Hiking through a Galilean meadow during army service in pre-intifada 1985, a childhood friend approached a severely weathered and abandoned wooden shed. Drawing closer, he was able to decipher a message sprayed on to one of its crumbling walls.
“The future is ours,” averred the roughly scrawled words, whose Hebrew penmanship and spelling suggested the hand of a non-Jew; an Arab field worker, perhaps. The implication of the message was clear: the future won’t be “owned” by those who possess the present — namely Jews.
On a flight from Tel Aviv to New York some time later, I found myself seated next to my cousin Moishe, an anthropologist at a prestigious Israeli University. An extreme leftist, Moishe advocates, among other positions, an annual commemoration of the Nakba (the Palestinian defeat in 1948).
I soon found myself being lectured on Israel’s demographic imperative to immediately and unilaterally evacuate Judea and Samaria.
Forget the damn Territories, I pounced in counterattack: what did my cousin suggest doing about the demographic time bomb ticking within the sovereign borders of Israel itself? Arabs constitute one in five Israelis. What happens, I wondered, when they are, say, one in three?
Moishe responded with demurral: Israeli Arabs pose no problem.
Leftists have long decried the demographic quandary awaiting Israel if she continued to hold on to the West Bank. Today, few contest the notion that Arabs will eventually outnumber Jews in the land between the Mediterranean Sea and the Jordan River.
But what of the Arab population within Israel proper? As Hillel Halkin noted in the January issue of Commentary, “any talk of an Arab demographic problem (in Israel itself) is forbidden. Political correctness compels the Jewish left to side with Israel’s Arab politicians and intellectuals, who have insisted that Jewish concern about the matter is illegitimate.”
Unfortunately Israel’s mainstream leadership and its allies have failed to forcefully counter the questions raised by Israel’s opponents: can a self-described liberal democracy ignore the aspirations of a large proportion of its population by insisting on identifying itself as an exclusively Jewish state? How can Hatikvah be the national anthem of a country where a large proportion of the citizenry have no “yearning Jewish soul”, don’t identify with the Star of David, or have no “right of return”?

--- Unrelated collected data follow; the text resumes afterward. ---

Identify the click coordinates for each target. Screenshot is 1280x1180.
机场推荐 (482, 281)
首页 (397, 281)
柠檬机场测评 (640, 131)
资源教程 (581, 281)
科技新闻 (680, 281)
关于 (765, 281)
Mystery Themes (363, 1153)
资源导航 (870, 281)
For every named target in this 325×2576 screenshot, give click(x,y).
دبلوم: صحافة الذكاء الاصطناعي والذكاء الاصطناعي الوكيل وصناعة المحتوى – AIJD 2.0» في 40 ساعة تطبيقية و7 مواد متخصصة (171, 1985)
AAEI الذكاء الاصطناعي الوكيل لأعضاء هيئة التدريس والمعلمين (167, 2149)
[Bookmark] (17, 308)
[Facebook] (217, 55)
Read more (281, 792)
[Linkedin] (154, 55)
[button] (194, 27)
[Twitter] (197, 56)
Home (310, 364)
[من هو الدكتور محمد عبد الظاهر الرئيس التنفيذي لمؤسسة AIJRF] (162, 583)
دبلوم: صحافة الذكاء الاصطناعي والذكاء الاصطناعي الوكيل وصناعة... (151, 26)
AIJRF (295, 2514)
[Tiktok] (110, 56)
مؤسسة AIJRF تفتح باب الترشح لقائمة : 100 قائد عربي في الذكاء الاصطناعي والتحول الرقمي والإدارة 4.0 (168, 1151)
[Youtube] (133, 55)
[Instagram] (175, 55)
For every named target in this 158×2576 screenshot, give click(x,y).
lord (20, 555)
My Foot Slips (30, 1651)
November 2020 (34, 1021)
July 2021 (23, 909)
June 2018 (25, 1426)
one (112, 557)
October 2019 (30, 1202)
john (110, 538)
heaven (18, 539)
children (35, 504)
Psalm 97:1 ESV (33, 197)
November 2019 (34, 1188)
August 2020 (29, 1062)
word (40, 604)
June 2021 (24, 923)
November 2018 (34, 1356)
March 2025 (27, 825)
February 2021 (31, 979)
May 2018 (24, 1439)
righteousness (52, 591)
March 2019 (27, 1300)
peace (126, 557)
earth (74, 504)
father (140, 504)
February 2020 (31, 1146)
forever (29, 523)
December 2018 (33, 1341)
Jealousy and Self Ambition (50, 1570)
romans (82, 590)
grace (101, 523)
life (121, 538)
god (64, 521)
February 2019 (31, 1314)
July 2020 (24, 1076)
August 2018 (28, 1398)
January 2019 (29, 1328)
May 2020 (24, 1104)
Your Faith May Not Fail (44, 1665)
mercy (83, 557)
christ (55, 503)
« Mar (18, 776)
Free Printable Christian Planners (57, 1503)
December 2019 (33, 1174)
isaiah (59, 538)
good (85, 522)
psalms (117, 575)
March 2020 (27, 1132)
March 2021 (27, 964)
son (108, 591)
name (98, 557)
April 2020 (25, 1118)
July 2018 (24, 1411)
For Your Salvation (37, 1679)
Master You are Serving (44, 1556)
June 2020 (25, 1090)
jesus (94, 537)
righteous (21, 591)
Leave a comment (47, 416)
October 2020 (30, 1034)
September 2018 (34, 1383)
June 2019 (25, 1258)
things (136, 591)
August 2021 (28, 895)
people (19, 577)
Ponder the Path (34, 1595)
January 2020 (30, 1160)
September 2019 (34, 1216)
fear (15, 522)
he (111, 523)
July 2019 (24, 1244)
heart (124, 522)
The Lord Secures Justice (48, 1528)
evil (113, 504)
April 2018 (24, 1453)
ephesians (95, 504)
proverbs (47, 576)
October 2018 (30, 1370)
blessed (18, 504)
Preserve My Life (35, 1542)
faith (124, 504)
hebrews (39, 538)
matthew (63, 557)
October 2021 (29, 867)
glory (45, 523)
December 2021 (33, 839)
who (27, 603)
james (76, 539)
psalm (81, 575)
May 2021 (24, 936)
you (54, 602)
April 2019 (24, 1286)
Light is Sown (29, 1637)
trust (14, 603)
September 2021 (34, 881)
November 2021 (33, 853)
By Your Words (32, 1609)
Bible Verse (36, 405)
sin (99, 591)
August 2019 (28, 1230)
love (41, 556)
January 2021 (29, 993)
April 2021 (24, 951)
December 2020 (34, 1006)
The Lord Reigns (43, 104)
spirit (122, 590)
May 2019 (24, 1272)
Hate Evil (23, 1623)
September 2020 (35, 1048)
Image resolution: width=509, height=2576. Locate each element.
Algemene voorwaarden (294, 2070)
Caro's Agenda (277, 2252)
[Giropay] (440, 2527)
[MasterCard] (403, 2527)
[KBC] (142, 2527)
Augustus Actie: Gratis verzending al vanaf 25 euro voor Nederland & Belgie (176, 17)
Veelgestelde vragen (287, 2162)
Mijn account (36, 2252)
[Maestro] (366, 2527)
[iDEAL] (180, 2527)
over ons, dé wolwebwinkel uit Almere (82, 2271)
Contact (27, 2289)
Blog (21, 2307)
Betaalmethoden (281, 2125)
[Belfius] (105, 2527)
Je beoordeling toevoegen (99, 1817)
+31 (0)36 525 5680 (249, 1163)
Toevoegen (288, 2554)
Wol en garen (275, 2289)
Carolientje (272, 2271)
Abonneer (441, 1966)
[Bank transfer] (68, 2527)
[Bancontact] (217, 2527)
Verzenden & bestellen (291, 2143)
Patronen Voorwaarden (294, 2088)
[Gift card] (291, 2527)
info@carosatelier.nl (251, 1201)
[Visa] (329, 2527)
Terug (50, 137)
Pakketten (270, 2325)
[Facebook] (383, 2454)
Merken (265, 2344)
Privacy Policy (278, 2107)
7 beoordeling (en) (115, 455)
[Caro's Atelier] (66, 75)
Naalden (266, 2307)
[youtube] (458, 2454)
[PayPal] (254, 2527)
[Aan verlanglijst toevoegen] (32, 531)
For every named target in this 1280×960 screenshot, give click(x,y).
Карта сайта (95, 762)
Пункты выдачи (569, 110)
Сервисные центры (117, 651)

Whatever one may think of him, the late Meir Kahane wasn’t intimidated by the dilemma: either Israel is democratic, he said, or it’s Jewish; ultimately, he continued, it couldn’t remain both — that is, unless Israel expelled its Arabs.
Aside from expulsion, creative solutions to the demographic problem have been floated. Halkin and others have proposed that Jews on both sides of the pre-1967 border would become citizens of Jewish Israel, while Arabs on either side of the same line would become Palestinian nationals, allowing Israel to drop the vast majority of Arabs off its ledger. Then again, such a proposal presupposes the creation of a Palestinian state beside Israel.
Another idea involves border shifts. The Triangle, a region south east of Haifa containing the bulk of the country’s Arabs, would be detached from Israel and annexed to the Palestinian Authority whose territory it conveniently abuts. Meanwhile the Jewish blocs in Judea and Samaria would shift to Israeli sovereignty.
Unfortunately such fancy proposals won’t fly for one reason: Israeli Arab leaders aren’t interested in resolving Israel’s demographic problem. They’d much prefer that it fester far into the future so that the prophecy scrawled on that Galilean shed a generation ago, may one day materialise.
So what then is the solution? Barring unforeseen miracles, mass Jewish immigration to Israel by the hundreds of thousands remains the only viable way of ensuring that the Jewish state’s future does in-fact remain ours.